#### [What you should do]
Could the entries below be retyped exactly and in full?

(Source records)
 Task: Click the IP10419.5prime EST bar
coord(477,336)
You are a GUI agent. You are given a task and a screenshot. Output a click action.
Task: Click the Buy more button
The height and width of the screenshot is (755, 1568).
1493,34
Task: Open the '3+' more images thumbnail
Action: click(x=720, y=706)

#### [Result below]
 Task: Click the IP10419.5prime EST bar
coord(477,336)
You are a GUI agent. You are given a task and a screenshot. Output a click action.
Task: Click the Buy more button
The height and width of the screenshot is (755, 1568).
1493,34
Task: Open the '3+' more images thumbnail
Action: click(x=720, y=706)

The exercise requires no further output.